INFÂNCIA ROUBADA
Ela brincava nas tardes
Livre a correr pelos parques
Tenra flor ainda em botão
Cabelos soltos ao vento
Sorriso estampado no rosto
Um mundo de possibilidades ao alcance das mãos.
Seu jeito brejeiro de menina faceira
Chamava a atenção
Uns a admiravam
Outros a cobiçavam
E ela inocente não sabia o que dizer
Alguém lhe disse: deixe de tolice
Você é tão linda!
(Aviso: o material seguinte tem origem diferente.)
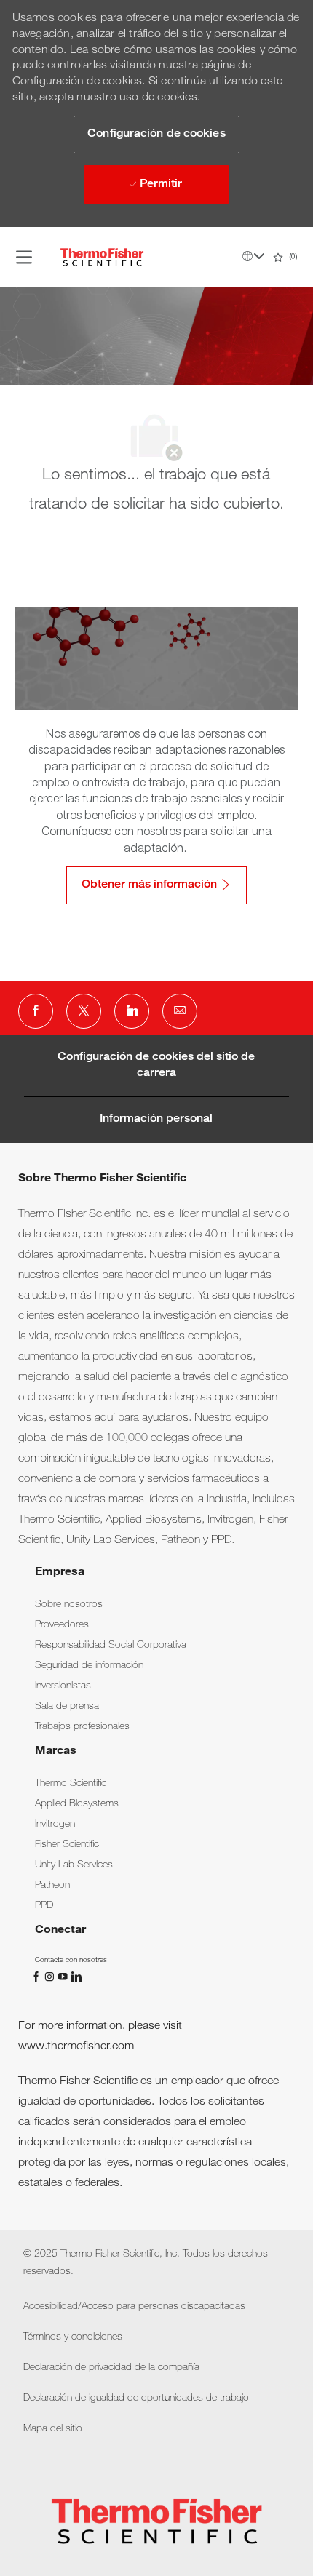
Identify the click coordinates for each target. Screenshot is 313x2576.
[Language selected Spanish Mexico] (253, 256)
Não há o que temer.
Ela bem queria falar
Contar para alguém; se aconselhar
Mas a mãe estava ocupada
O pai na cadeia
A mãe desesperada
Eram tantos filhos pra criar.
“você é a mais velha
De uma fileira
Chega de brincadeira
Tá na hora de criar ideia
Você precisa colaborar.
Hoje você não vai para a escola
Vai para a rua pedir esmola
Precisamos comprar leite e pão."
E lá se foi a menina pra rua
Com o corpo malvestido e a alma nua
Onde alguém lhe dizia: “E então?
Resolveu aceitar minha oferta?
Pode crer, é a coisa mais certa
Vou te apresentar uns amigos bacanas
Que vão resolver teu problema de grana
Você só precisa prestar uns favores
Afinal, nem tudo na vida são flores".
Resignada ao destino, perdeu a dignidade
Perdeu muito mais, perdeu a identidade
Já não é mais menina, ainda não é mulher
Perdeu a inocência em uma esquina qualquer
Seus sonhos desfolhados pelos becos da vida
Se transformaram em pedras, espinhos feridas
A mãe vê a menina pra casa voltar
Com o corpo marcado a alma doída
Mas a refeição do dia está garantida
O resto é bobagem, ela há de superar.